▶ What the exercise asks:
Set the pictures aside and set down only the lines from the line holding "Task: Click Sukurti" through the end of the entries below, ends included.

[Opening Exercise material section]

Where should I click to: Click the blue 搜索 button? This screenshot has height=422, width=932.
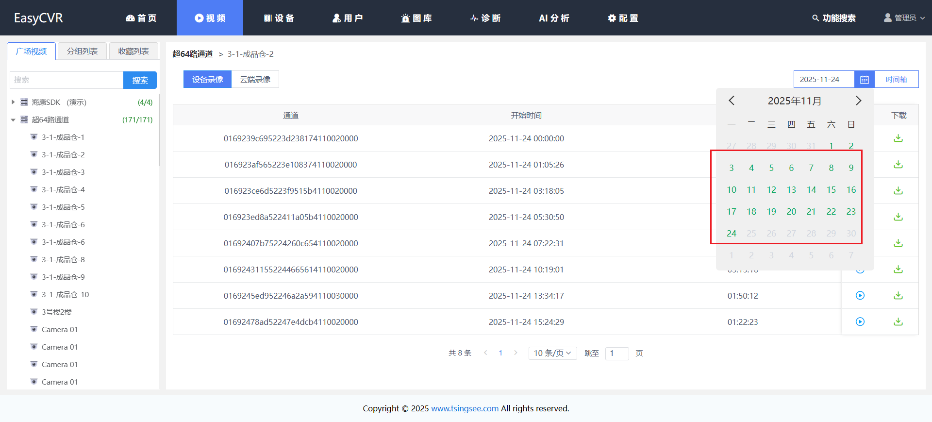pos(140,80)
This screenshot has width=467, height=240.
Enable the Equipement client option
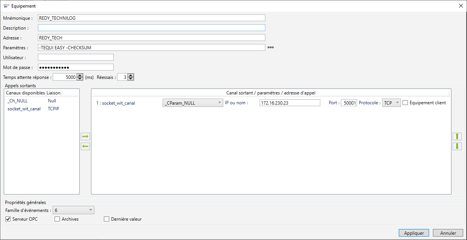(405, 103)
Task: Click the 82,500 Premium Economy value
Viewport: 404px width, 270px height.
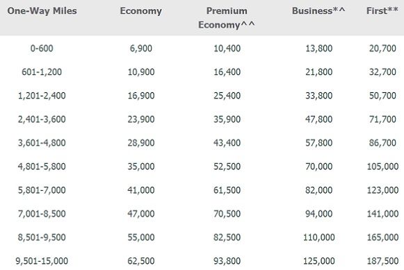Action: (x=227, y=237)
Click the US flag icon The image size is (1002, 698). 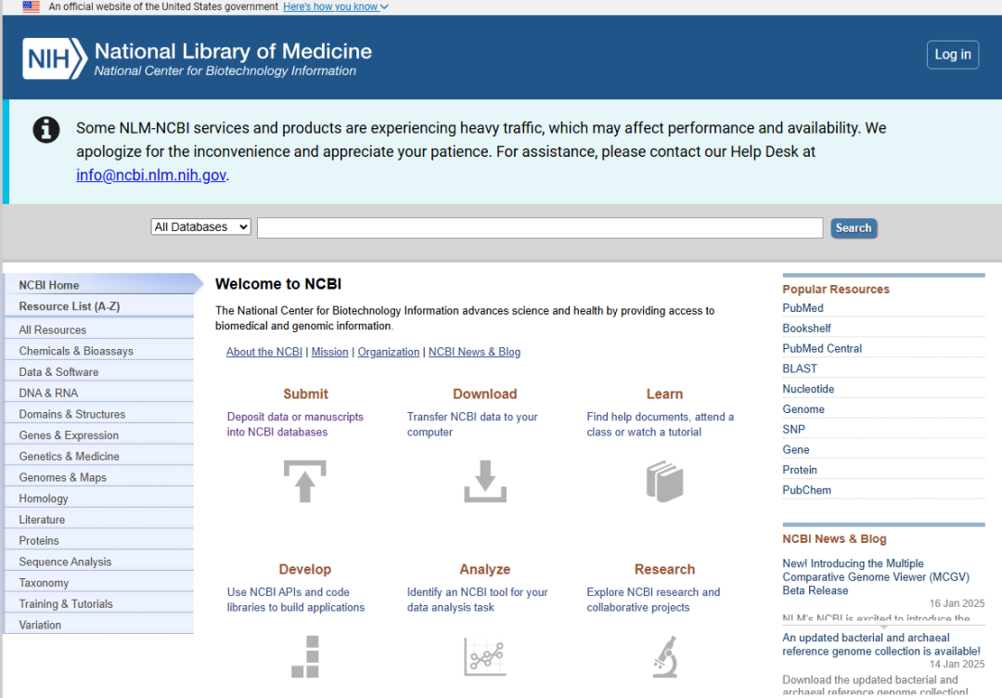[x=32, y=6]
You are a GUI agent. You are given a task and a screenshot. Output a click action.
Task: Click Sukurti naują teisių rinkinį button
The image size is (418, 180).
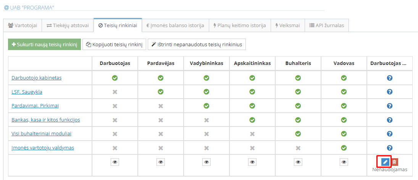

[Closing Exercise material section]

▶ Task output:
Task: Click Sukurti naują teisių rinkinį button
The image size is (418, 180).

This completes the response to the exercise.